◆ What to work on:
Return each entry precisely as it appears below.

Start of Excerpted records

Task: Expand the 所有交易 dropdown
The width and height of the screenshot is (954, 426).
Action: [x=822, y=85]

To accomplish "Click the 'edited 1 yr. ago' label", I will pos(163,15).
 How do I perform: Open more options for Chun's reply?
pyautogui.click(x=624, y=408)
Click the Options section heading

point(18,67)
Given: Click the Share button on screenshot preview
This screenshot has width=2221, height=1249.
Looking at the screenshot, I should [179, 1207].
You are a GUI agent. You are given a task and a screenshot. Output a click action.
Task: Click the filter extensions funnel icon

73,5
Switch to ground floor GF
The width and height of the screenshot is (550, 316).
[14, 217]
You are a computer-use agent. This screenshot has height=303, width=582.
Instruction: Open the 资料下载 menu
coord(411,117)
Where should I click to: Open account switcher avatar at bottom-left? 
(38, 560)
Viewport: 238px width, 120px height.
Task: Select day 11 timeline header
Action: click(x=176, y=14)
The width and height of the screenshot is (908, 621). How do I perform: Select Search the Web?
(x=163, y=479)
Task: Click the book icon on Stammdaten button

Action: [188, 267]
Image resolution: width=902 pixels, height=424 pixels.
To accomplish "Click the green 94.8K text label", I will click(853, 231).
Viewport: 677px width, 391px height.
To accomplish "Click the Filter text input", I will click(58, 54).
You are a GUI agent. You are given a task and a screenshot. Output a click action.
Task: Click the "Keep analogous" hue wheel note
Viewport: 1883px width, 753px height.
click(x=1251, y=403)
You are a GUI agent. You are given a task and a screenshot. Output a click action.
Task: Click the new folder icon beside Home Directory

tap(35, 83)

End of Excerpted records

◆ Task answer:
Task: Expand the 所有交易 dropdown
The width and height of the screenshot is (954, 426).
Action: [x=822, y=85]

To accomplish "Click the 'edited 1 yr. ago' label", I will pos(163,15).
 How do I perform: Open more options for Chun's reply?
pyautogui.click(x=624, y=408)
Click the Options section heading

point(18,67)
Given: Click the Share button on screenshot preview
This screenshot has width=2221, height=1249.
Looking at the screenshot, I should [179, 1207].
You are a GUI agent. You are given a task and a screenshot. Output a click action.
Task: Click the filter extensions funnel icon

73,5
Switch to ground floor GF
The width and height of the screenshot is (550, 316).
[14, 217]
You are a computer-use agent. This screenshot has height=303, width=582.
Instruction: Open the 资料下载 menu
coord(411,117)
Where should I click to: Open account switcher avatar at bottom-left? 
(38, 560)
Viewport: 238px width, 120px height.
Task: Select day 11 timeline header
Action: click(x=176, y=14)
The width and height of the screenshot is (908, 621). How do I perform: Select Search the Web?
(x=163, y=479)
Task: Click the book icon on Stammdaten button

Action: [188, 267]
Image resolution: width=902 pixels, height=424 pixels.
To accomplish "Click the green 94.8K text label", I will click(853, 231).
Viewport: 677px width, 391px height.
To accomplish "Click the Filter text input", I will click(58, 54).
You are a GUI agent. You are given a task and a screenshot. Output a click action.
Task: Click the "Keep analogous" hue wheel note
Viewport: 1883px width, 753px height.
click(x=1251, y=403)
You are a GUI agent. You are given a task and a screenshot. Output a click action.
Task: Click the new folder icon beside Home Directory

tap(35, 83)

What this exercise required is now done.